Using the PlantCARE database, we looked for cis-acting regulatory elements inside the 2000 bp promoter regions of the GmPOD genes in order to explore their possible functions and regulatory processes. Meja response elements (MeJARE), anaerobic response elements (ARE), ABA response elements (ABRE), drought response elements (DRE), low-temperature response elements (LTRE), gibberellin response elements (GARE), defensin and stress response elements (DSRE), SA response elements (SARE), and growth hormone response elements (AuxRE) are just a few of the cis-acting elements linked to plant hormone signaling and the stress responses that our analysis identified (Fig. 8). In all, 180 GmPOD genes were found to include the following elements: 152 ARE elements, 151 ABA elements, 123 MeJA elements, 95 GARE elements, 79 DRE elements, 76 DSRE elements, 71 SA and AuxRE components, and 50 LTRE elements (Fig. 8). These findings imply that these genes may be involved in several plant hormone signaling pathways and stress responses, suggesting that they are involved in how plants respond to their surroundings.

Fig. 8
Fig. 8The alternative text for this image may have been generated using AI.
Full size image

The relationship between the 2000 bp promoter sequence and the soybean GmPOD gene family was investigated. Using MEGA 11.0, the maximum likelihood method, with 1000 bootstrap repeats per branch, was used to construct the phylogenetic tree. TBtools version 1.098661 was used to display the GmPOD 2000 bp promoter sequence, and the PlantCARE database was used for analysis. Several cis-acting regulatory components are represented with boxes of varying colors.

Analysis of GmPOD family expression in different tissues

We used the SoyMD database (Version v2.0) (available at https://yanglab.hzau.edu.cn/SoyMD/#/) to further explore the expression dynamics of GmPOD in soybean.
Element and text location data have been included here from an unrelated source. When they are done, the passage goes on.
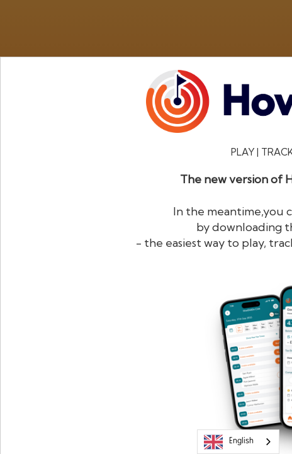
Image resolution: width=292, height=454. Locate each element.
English (229, 442)
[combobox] (238, 441)
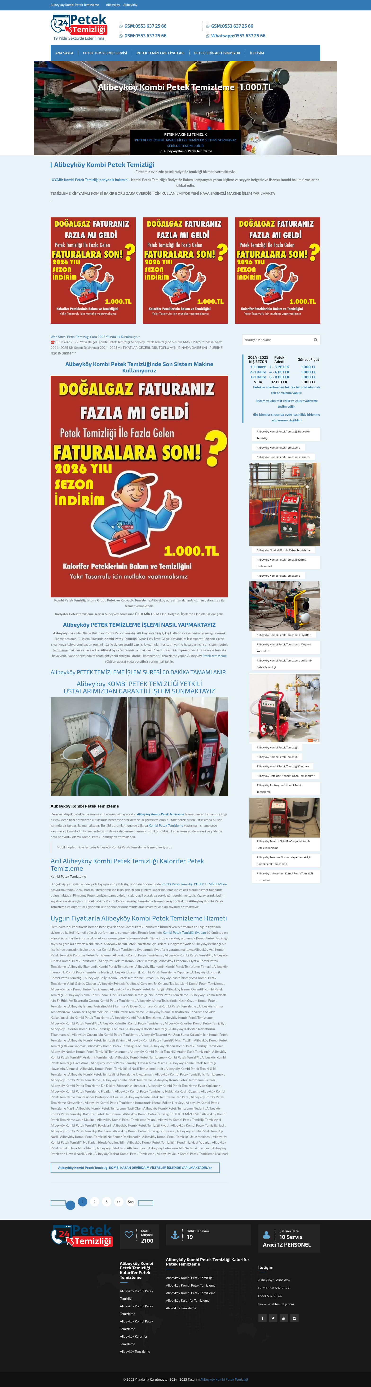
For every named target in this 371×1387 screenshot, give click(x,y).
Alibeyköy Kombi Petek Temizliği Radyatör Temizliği (283, 435)
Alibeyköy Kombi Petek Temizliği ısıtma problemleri (281, 563)
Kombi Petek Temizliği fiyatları (184, 932)
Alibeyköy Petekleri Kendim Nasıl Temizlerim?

The transcriptomic data in this database were derived from normally growing tissues under non-stress conditions. GmPOD gene expression profiles of several soybean tissues, for example the roots, sams, young leaves, mature leaves, flowers, seeds, embryos, and emdosperm, were examined. The constitutive expression of GmPOD gene family members varied noticeably among various organs, according to our findings (Fig. 9). With 175 genes found in at least one of the tissues under investigation, the heat map displayed the 180 GmPOD genes’ expression patterns throughout these tissues (Fig. 9). Fourteen genes (POD128, POD24, POD11, POD55, POD137, POD149, POD59, POD1, POD176, POD85, POD63, POD118, POD157, and POD141) showed increased expression (TPM ≥ 3.0) in soybean floral tissues; three genes (POD38, POD13, and POD53) were comparatively high expressed (TPM ≥ 3.0) in soybean endosperm tissues; in soybean leaf tissues, three genes (POD46, POD48, and POD105) had comparatively high expression levels; four genes (POD147, POD26, POD57, and POD75) displayed comparatively high expression levels in soybean seed tissues (TPM ≥ 3.0); and, in soybean embryos, two genes (POD45 and POD112) showed increased expression. Moreover, most genes were expressed at comparatively high levels in the tissues of soybean roots and stems (Fig. 9). According to these data, every GmPOD gene demonstrates a unique tissue-specific expression pattern, which may be related to their functions in coordinating plant development, growth, and stress responses.

Fig. 9
Fig. 9The alternative text for this image may have been generated using AI.
Full size image

Expression profiles of GmPOD gene in eight different tissues of soybean: root, stem, leaf, bud, pod, tip, callus and seedling. GmPOD transcriptome analysis of gene expression data from SoyMD database (https://yanglab.hzau.edu.cn/SoyMD/#/) to download. Heat maps were constructed by TBtools (v.1.120) using Log2 (TPM + 1) values for each gene, ranging from low expression levels (blue) to high expression levels (red).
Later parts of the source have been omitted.